Collected data
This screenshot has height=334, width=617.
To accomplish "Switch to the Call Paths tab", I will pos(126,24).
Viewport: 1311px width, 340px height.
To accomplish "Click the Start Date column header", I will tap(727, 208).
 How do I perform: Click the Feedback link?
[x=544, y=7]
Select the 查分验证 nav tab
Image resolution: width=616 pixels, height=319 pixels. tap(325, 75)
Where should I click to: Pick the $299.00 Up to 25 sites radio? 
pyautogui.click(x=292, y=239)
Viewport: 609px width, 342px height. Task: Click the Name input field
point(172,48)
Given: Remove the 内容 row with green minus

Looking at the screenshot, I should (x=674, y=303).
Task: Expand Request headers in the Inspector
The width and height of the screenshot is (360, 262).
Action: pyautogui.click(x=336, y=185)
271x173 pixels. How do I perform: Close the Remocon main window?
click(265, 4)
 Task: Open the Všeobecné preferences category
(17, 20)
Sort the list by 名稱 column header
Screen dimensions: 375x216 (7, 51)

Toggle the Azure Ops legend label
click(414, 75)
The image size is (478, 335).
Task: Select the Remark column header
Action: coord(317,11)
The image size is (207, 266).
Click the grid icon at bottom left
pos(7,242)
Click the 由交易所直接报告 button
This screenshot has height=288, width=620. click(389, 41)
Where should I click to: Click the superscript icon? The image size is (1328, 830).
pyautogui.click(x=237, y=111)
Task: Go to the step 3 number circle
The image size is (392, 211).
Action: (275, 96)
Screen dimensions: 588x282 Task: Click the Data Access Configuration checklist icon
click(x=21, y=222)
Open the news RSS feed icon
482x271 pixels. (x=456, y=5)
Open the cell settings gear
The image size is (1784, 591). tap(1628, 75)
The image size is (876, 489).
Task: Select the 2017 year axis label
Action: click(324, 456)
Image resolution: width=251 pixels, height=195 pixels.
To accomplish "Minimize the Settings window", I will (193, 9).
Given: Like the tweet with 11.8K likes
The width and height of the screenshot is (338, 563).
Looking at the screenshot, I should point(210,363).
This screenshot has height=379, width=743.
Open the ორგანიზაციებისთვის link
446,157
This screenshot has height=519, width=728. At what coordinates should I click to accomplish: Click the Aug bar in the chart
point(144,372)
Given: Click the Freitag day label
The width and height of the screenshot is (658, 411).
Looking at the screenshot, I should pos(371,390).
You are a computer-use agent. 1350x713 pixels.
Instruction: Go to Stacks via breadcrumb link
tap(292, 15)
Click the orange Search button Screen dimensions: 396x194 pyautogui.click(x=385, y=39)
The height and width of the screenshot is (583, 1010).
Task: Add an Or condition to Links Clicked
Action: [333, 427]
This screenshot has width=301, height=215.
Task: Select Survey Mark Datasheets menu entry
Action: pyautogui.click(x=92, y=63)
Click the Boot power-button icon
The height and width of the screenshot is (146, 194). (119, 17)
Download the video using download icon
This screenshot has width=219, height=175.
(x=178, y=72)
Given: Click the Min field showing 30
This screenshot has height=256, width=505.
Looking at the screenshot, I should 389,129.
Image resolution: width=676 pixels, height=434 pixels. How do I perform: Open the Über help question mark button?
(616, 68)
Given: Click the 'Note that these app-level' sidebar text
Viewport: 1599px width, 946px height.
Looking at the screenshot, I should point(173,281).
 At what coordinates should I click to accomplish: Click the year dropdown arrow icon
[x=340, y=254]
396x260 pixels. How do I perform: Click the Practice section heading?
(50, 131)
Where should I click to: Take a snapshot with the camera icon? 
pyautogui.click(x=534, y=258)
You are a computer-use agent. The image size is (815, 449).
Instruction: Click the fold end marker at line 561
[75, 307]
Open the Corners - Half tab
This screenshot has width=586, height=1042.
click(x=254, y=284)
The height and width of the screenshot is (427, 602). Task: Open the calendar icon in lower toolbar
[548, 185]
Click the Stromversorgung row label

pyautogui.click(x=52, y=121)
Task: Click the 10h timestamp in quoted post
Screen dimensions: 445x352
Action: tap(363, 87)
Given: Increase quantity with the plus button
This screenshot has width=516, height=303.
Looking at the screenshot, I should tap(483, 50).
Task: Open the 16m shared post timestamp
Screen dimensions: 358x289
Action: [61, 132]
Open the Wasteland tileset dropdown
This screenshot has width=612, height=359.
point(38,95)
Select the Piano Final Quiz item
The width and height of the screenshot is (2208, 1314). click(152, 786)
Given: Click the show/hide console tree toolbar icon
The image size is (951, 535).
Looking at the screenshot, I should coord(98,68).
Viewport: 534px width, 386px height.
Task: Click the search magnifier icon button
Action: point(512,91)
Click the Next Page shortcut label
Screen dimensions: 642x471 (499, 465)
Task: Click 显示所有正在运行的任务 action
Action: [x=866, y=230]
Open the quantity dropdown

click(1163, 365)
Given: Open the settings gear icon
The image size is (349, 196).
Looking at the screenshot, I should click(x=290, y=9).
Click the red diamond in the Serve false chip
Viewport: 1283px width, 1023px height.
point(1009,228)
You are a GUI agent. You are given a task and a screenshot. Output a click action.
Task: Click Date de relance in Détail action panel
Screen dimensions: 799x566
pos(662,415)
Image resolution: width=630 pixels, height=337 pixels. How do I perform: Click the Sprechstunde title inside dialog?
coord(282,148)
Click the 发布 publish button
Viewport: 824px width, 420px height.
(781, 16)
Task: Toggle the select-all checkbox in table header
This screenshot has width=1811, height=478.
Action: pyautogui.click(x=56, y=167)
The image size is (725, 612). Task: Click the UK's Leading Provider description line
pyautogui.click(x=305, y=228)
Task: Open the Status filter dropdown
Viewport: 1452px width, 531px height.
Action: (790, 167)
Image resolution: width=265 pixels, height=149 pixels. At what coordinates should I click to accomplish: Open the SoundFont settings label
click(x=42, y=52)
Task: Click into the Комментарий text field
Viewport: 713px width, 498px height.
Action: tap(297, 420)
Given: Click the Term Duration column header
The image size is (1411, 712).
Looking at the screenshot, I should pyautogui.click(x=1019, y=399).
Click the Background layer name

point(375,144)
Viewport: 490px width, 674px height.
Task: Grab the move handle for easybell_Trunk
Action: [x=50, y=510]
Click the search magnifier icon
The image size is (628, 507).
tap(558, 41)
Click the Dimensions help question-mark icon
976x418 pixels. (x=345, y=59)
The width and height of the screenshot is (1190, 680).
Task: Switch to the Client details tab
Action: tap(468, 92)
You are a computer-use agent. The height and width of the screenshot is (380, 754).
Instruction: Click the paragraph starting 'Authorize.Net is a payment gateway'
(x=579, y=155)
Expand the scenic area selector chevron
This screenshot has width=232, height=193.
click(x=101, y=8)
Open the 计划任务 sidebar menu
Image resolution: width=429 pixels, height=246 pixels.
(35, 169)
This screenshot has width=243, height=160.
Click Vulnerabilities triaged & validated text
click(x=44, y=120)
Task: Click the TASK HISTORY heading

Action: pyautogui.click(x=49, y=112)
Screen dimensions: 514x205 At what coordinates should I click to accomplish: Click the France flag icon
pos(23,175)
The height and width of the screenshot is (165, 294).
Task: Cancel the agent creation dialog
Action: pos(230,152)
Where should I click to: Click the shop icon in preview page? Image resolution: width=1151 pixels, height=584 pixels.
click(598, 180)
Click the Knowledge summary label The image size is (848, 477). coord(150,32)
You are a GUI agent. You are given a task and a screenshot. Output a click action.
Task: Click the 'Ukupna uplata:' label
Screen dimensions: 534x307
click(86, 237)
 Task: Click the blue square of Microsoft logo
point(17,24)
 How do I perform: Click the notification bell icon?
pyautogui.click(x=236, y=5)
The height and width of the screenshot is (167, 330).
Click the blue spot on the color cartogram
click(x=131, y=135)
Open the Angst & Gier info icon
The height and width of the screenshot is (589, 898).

WORK ITEM. Could you restate word for word the lines above, from the one that contains "This screenshot has width=516, height=303." through the one that contains "Given: Click the show/hide", and no others?

ANSWER FOR THIS EXERCISE.
This screenshot has width=516, height=303.
Looking at the screenshot, I should tap(483, 50).
Task: Open the 16m shared post timestamp
Screen dimensions: 358x289
Action: [61, 132]
Open the Wasteland tileset dropdown
This screenshot has width=612, height=359.
point(38,95)
Select the Piano Final Quiz item
The width and height of the screenshot is (2208, 1314). click(152, 786)
Given: Click the show/hide console tree toolbar icon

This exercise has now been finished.